In the US, the Small Business Administration underwrites 50% plus of small business loans, which if repeated here could transform access to finance. The US SBA also shows the way with procurement, ensuring that 23% of direct federal procurement goes straight to small business not via intermediaries who then sub contract. The comparable UK figure is just 10.9%. Labour's Business Manifesto in 2015 included plans to set up a UK SBA. But the Conservatives chose not to: they chose to prioritise cuts in corporation tax over real support for smaller firms.
December 3rd is Small Business Saturday, brought to the UK by Labour in 2013 to champion small businesses and the contribution they make. If Black Friday was a time to spend big with big business, Small Business Saturday reminds us that millions of well-resourced, properly supported smaller firms are the real powerhouses that can drive a successful economy.

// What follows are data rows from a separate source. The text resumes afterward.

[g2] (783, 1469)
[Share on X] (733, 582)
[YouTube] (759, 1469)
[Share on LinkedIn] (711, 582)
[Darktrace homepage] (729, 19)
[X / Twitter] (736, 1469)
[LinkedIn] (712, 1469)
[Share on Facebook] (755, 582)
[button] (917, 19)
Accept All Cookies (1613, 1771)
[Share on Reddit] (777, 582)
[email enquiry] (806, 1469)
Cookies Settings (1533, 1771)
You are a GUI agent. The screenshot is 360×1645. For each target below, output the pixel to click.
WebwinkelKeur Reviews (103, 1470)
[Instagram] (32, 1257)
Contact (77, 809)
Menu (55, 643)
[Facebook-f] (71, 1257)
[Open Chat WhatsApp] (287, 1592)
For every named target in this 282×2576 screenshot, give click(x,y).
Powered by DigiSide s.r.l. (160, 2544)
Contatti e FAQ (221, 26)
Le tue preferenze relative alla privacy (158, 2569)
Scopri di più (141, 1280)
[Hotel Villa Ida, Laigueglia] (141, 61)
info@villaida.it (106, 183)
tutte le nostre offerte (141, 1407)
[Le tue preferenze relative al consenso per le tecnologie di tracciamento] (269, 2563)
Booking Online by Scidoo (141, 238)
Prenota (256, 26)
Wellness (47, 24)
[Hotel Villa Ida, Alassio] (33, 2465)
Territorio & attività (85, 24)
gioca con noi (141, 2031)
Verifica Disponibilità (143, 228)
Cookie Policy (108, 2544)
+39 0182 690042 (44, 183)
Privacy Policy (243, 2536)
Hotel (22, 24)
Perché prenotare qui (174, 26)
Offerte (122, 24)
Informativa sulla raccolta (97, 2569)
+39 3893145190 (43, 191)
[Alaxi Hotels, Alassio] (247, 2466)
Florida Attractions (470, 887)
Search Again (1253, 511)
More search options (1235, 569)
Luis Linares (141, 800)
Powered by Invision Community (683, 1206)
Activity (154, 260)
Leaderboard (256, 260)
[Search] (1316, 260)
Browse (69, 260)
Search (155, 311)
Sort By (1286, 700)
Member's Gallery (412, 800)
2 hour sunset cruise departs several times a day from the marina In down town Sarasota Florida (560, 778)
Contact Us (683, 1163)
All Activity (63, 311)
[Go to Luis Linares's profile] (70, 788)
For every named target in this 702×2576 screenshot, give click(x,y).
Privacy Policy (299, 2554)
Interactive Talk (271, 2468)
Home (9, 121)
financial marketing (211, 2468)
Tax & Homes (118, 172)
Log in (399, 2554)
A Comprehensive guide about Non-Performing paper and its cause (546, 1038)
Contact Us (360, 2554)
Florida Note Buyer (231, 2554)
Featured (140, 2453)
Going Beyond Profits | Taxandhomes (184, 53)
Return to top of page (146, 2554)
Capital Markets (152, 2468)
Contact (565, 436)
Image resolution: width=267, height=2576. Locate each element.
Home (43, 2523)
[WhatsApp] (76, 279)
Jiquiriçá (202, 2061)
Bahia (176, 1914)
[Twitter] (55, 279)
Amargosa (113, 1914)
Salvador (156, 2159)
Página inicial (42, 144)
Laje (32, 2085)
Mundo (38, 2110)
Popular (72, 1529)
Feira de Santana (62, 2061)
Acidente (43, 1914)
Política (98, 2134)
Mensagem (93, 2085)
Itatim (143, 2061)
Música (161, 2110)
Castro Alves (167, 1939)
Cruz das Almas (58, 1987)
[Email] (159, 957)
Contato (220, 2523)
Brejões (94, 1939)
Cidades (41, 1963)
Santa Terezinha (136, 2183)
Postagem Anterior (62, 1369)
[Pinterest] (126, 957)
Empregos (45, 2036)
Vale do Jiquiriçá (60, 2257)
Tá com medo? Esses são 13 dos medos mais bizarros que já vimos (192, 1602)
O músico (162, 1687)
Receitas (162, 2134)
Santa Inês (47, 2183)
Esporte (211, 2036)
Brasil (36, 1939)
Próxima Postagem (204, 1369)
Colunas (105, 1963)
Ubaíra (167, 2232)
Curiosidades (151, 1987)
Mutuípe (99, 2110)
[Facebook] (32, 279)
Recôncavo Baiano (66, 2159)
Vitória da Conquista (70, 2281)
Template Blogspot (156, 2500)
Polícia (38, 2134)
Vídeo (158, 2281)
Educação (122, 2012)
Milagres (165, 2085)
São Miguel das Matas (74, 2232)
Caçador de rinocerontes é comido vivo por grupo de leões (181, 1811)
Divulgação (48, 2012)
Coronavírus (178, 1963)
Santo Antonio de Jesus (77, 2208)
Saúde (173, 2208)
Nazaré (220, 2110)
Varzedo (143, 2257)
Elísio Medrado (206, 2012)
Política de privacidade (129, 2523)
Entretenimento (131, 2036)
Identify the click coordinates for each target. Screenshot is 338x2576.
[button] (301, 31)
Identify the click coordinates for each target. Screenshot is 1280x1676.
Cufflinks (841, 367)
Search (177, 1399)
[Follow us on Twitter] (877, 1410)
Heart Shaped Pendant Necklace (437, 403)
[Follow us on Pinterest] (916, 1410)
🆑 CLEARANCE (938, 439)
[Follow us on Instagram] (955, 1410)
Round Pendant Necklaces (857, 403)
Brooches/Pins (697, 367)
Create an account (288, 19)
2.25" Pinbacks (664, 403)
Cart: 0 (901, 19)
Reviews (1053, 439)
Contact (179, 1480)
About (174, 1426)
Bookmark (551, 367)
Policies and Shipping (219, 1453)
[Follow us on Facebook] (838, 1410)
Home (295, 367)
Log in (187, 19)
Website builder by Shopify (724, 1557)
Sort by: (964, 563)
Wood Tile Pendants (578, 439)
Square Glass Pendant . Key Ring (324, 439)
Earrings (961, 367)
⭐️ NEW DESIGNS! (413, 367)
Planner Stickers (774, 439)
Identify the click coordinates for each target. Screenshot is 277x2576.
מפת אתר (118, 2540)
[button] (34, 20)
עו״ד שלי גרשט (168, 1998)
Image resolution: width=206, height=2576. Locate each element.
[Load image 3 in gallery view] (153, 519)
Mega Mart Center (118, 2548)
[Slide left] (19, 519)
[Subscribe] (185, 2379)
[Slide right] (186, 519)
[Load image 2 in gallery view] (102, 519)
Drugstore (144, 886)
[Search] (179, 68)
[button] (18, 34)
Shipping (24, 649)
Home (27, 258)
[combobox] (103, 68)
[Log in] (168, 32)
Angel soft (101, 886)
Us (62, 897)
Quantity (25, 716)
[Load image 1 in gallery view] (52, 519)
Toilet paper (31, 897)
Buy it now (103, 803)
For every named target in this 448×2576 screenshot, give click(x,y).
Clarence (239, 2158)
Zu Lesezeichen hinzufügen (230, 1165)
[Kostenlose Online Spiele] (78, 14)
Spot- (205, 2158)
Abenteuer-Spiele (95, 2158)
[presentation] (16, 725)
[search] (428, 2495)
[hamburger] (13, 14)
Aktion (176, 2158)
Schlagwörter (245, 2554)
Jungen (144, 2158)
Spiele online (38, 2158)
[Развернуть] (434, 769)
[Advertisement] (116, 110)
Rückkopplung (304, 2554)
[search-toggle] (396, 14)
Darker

This Conservative government has ignored small businesses and their staff. The Conservatives have failed to invest in the infrastructure and skills this country needs and have failed on their own measure of balancing the books by 2015. But this Conservative Chancellor could break with his predecessor. He could make significant progress by treating our smallest businesses as partners of government and as part of the solution to creating a successful economy. The chancellor told us just how serious the financial consequences of Brexit are likely to be. Small businesses have the resilience and the creativity to adjust to the demanding conditions which we are likely to face. But they can't do it alone.
Labour will support our excellent small businesses, not just on Small Business Saturday but every day of the year; and we will continue to call for the kind of strategic partnership between government and businesses of all sizes that is needed if we are to see those good well paid jobs.
After all the gloom of the autumn statement, perhaps someone should tell the chancellor about the importance of small businesses. You never know, this time a Conservative chancellor might actually do something to help.